State, as one number, how many lines in these records hold "will".

┏━━

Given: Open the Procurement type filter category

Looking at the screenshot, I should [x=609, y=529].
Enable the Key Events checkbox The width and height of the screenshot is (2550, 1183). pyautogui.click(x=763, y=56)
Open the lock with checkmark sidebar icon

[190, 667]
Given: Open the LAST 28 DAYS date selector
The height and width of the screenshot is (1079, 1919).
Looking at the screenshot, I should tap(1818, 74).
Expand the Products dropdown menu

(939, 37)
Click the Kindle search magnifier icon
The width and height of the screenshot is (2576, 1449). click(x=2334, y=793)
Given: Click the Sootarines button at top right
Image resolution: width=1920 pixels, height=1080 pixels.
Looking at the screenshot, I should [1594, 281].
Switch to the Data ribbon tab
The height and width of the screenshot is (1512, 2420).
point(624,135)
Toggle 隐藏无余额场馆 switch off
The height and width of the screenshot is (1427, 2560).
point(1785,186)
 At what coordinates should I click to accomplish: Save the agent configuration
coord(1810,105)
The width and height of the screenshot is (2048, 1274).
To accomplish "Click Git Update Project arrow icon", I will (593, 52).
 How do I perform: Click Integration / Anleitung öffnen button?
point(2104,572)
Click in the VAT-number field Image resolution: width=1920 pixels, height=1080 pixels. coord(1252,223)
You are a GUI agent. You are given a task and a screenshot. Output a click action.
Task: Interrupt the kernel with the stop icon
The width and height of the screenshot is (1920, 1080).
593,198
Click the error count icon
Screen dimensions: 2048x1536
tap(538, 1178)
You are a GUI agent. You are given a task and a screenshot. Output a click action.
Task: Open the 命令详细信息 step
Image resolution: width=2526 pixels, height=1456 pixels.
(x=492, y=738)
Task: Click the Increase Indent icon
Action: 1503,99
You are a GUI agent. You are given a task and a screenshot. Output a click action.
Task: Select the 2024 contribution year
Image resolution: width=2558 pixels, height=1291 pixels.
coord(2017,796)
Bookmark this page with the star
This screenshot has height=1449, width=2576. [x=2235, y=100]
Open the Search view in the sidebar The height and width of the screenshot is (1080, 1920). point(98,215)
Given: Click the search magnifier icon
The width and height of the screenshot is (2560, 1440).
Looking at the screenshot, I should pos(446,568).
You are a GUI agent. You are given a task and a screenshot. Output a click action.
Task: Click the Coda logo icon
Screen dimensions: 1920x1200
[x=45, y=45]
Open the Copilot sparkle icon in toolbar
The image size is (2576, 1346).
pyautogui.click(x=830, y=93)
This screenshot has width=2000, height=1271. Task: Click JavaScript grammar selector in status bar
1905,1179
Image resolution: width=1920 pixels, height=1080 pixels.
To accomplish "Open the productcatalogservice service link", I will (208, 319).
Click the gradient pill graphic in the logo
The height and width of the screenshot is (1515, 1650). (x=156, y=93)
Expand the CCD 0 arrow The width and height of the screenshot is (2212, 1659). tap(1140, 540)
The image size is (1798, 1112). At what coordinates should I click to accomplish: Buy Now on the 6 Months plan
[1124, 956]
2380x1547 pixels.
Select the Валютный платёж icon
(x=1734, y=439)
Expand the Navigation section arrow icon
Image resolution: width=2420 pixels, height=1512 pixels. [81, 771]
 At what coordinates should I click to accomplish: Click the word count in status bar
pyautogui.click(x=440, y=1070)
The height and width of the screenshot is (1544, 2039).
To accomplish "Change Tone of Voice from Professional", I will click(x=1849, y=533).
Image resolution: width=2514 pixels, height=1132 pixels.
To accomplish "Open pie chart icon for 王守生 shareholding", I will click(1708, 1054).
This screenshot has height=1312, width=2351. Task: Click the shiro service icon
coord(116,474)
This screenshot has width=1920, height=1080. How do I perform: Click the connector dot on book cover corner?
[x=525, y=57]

┗━━

■ **Expected output**
4